__Page__
Last term I provided an overview of what Interoception is and how this can impact on student’s self-regulation when they do not have the ability to recognize their ‘internal’ senses and body reactions and how these can lead to students not being in control of their feelings, and consequently reactions.
Interoception is the ability to recognise and listen to the internal signals of your body and mind and the physical reactions that this can cause.
e.g. My tummy hurts, I feel sick, I’m hungry so if I eat something I will feel better, or my heart is beating fast, I am feeling nervous, I can do some breathing to help me tackle this challenge. My face is getting hot, I know I am getting angry…
At Hackham East Primary School we understand, and spend a great deal of time teaching the ‘whole child’, which includes our focus on ‘Wellbeing for Learning.’ When students become upset, angry or anxious and do not have tools to help recognize these emotions and build strategies to deal with the emotions and reactions, engaging in learning often becomes difficult, and impacts on their learning and the learning of others.
Interoception is another program and strategy, along with Play Is The Way that we are implementing across the whole school to support students with this. We have been fortunate to apply for and granted funding to implement this program across the school.

__Dataset entries__
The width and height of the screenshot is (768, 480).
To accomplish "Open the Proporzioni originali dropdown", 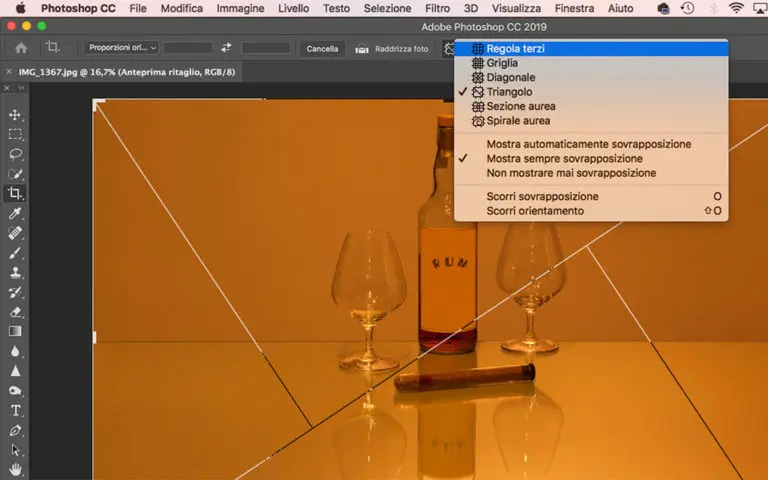I will coord(122,48).
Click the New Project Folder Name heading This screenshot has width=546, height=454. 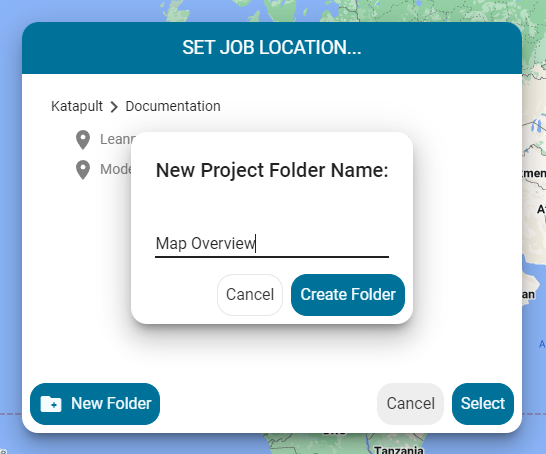[x=272, y=170]
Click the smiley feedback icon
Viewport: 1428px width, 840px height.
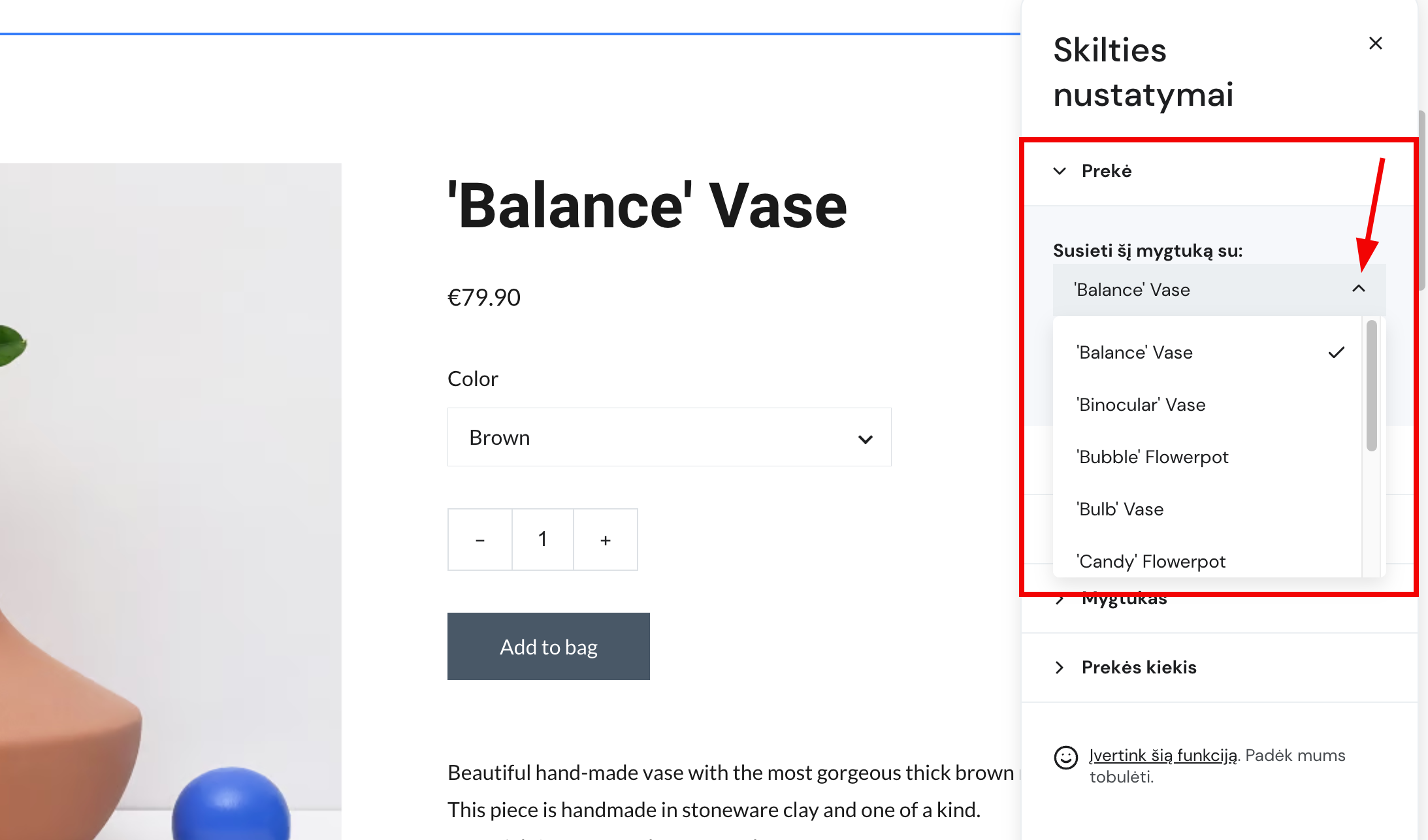click(1065, 758)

__Stated goal 1__
In the interoception article, which other program is the school implementing alongside Interoception?
__Stated goal 2__
Write the next part of the interoception article, picking up after its final sentence.

__Answer 1__
Play Is The Way.

__Answer 2__
What does the Interoception Program look like at HEPS?
We have established an Interoception Room in the Library. This room is a calming space that is available throughout the day and trained staff are rostered to support students needing to access the space.
The room is open from 8.45am each morning. Some children are scheduled to start their day in the room, but it is also open to any child or parent who feels that their child may benefit in coming to the room first in the morning to help them if they are emotional and not quite ready for the ‘busyness’ of the classroom at the beginning of the day.
A great example of this was a parent who brought their child to the room last week because a beloved pet was sick and the child was upset about this. Coming to the room allowed the child to talk to an adult about their feelings and emotions, relieved the stress on the parent and then the child was able to go to class ready to deal with the day and learning demands.
During the day, Teachers may ask students to go to the room or students may ask to go to the room to support them when they need some additional assistance with regulating emotions and feelings. Students bring the learning task that they were engaging in at the time in the classroom, which reinforces the Interoception room to be seen as a positive intervention, not as a space where you come to avoid ‘hard learning.’
When accessing the room during learning time students:
- Sign in (this enables us to keep data on which students access it and when.)
- Take their Heart Rate with an over the finger heart rate monitor – to help children make the link between breathing and heart rate being a signal as to when their feelings are taking over.
- Choose an Interoception exercise which is designed to support noticing how their body feels and reacts eg. It may be a stretching exercise which helps them to notice how their body feels tense/tight or a breathing exercise which helps to make the link between breathing and heart rate.
- Engage in a calming activity which may be colouring, sitting quietly with a timer or fiddle toy for a few minutes.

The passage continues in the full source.